Welches Schicksal der europäischen politischen Gemeinschaft drohen könnte, zeigt etwa die Union für das Mittelmeer – auch eine Initiative aus Frankreich. 2008 wurde sie als Dialogforum zwischen den EU-Ländern und 15 Mittelmeeranrainerstaaten gegründet, um die Stabilität in der Region zu fördern.

Damals hatte sie der französische Präsident Nicolas Sarkozy als Alternative zu einem EU-Beitritt der Türkei ins Spiel gebracht. Knapp zehn Jahre später verläuft sich das Projekt im Sande.

Doch heute ist die Ausgangslage angesichts der Bedrohung für Europas Sicherheit eine andere. Solange der Ukraine-Krieg andauert, ist das Momentum für die europäische politische Gemeinschaft jedenfalls gegeben. „Als informeller politischer Club hat sie eine reelle Chance“, sagt Nicolai von Ondarza, vom Thinktank Stiftung Wissenschaft und Politik (SWP) gegenüber WELT.
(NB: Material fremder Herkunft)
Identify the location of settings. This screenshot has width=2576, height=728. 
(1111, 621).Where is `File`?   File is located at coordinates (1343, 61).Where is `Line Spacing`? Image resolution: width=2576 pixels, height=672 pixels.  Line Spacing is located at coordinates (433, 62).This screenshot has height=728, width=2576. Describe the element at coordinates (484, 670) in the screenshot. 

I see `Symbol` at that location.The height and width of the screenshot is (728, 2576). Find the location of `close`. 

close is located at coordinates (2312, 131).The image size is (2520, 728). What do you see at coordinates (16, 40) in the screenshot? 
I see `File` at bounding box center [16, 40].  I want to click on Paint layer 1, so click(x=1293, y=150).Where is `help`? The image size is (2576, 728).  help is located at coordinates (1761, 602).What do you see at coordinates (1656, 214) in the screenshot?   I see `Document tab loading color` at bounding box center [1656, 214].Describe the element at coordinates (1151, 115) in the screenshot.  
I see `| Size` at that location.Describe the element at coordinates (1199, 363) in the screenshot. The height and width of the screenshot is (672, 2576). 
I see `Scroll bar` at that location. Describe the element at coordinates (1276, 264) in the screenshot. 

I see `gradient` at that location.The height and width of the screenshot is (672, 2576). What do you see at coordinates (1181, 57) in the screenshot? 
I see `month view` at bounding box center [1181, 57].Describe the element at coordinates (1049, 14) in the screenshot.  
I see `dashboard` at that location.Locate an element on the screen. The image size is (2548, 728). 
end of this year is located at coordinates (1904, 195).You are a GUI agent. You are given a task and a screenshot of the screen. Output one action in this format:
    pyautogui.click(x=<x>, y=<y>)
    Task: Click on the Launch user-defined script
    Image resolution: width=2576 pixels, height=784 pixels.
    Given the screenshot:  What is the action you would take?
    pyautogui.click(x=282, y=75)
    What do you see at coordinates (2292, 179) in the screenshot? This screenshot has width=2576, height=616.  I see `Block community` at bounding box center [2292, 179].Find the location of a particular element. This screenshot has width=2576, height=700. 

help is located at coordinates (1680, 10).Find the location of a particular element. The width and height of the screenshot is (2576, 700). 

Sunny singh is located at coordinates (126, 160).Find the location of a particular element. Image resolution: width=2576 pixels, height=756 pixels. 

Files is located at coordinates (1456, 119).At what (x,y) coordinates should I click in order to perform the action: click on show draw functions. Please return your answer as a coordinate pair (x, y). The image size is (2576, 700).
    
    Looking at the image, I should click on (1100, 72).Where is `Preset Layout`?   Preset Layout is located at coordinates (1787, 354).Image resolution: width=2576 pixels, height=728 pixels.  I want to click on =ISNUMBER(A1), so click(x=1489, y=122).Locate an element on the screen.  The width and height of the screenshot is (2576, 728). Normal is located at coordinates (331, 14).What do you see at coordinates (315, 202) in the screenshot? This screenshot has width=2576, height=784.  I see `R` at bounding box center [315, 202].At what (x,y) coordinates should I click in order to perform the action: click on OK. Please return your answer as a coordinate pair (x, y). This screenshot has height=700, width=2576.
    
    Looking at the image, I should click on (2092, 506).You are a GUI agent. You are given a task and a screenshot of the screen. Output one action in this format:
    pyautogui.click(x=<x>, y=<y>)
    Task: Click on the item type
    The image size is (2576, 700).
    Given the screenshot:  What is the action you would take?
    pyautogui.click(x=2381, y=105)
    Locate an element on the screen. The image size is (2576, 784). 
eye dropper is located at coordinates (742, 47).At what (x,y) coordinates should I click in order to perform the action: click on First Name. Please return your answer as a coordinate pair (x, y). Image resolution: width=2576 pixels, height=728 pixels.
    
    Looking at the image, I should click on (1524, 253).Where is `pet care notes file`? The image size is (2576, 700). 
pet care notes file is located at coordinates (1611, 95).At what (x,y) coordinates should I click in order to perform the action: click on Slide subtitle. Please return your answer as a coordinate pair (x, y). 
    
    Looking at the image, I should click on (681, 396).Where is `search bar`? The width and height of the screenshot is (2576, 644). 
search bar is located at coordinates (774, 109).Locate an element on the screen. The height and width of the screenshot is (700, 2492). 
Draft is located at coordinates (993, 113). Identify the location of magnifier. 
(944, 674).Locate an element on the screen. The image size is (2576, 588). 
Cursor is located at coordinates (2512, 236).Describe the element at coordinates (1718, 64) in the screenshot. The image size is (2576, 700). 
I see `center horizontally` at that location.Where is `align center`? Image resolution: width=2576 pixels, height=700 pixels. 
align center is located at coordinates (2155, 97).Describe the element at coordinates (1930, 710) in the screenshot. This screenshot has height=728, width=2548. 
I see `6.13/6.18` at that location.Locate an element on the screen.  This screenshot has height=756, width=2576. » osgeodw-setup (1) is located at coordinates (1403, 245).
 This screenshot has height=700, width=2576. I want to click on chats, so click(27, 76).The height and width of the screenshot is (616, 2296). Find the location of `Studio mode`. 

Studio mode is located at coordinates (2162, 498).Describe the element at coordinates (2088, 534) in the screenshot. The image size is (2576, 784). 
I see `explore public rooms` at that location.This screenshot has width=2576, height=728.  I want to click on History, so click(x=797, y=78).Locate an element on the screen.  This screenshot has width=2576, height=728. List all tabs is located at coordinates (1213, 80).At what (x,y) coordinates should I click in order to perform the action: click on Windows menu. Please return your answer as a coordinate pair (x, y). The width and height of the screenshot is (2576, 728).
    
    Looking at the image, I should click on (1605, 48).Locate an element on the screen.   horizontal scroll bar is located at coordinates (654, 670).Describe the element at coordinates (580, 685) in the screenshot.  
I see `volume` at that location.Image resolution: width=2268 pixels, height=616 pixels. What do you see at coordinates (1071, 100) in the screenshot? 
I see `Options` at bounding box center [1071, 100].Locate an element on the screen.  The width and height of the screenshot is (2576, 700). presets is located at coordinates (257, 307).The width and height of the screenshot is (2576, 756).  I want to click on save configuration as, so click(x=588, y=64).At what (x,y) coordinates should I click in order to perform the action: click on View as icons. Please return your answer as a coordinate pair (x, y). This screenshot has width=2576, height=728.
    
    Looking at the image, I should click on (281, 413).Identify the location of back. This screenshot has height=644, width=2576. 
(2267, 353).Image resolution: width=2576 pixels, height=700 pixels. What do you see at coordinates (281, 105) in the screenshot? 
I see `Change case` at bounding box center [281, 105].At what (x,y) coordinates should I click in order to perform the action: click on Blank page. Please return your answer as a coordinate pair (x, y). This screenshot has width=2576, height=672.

Dass das Interesse bei den EU-Nachbarn an mehr Zusammenarbeit in Bereichen von gemeinsamem geopolitischem Interesse hoch ist, zeigt sich etwa auch daran, dass Großbritannien überraschend am ersten Treffen in Prag teilnimmt, nachdem London sich seit dem Brexit tunlichst von der EU-Bühne ferngehalten hatte.

Und Deutschland? Bundeskanzler Olaf Scholz unterstützt den französischen Vorstoß. In einer europapolitischen Rede in Prag Ende August betonte er jedoch: „Solch ein Zusammenschluss – das ist mir ganz wichtig – ist keine Alternative zur anstehenden EU-Erweiterung.“

Denn anders als Frankreich, das seit Langem Vorbehalte gegenüber dem Erweiterungsprozess hat, drängt Scholz auf rasche Fortschritte bei der Anbindung der Westbalkan-Staaten. Die Bundesregierung sei zwar nicht gegen Macrons Idee, sie werde aber auch nicht als französisch-deutsches Projekt verkauft, erklärt EU-Experte von Ondarza.

Auffällig ist, dass derartige Initiativen meist aus Frankreich kommen – und eben nicht aus Deutschland. Macrons Problem ist jedoch gleichzeitig, dass er seine Visionen für die Zukunft Europas wie die europäische politische Gemeinschaft meist im Alleingang lanciert – und sie vorher nicht mit anderen EU-Partnern abstimmt, um die notwendige Unterstützung zu finden.

Die europäische politische Gemeinschaft hält von Ondarza heute dennoch für aussichtsreicher: „Anders als früher ist die Idee im Schatten des Krieges entstanden, im Moment der Konfrontation mit Russland, welche die europäische Sicherheitsordnung gefährdet.“ Wie nachhaltig die Initiative sein wird, hängt letztlich auch davon ab, wie ernst es Deutschland damit ist.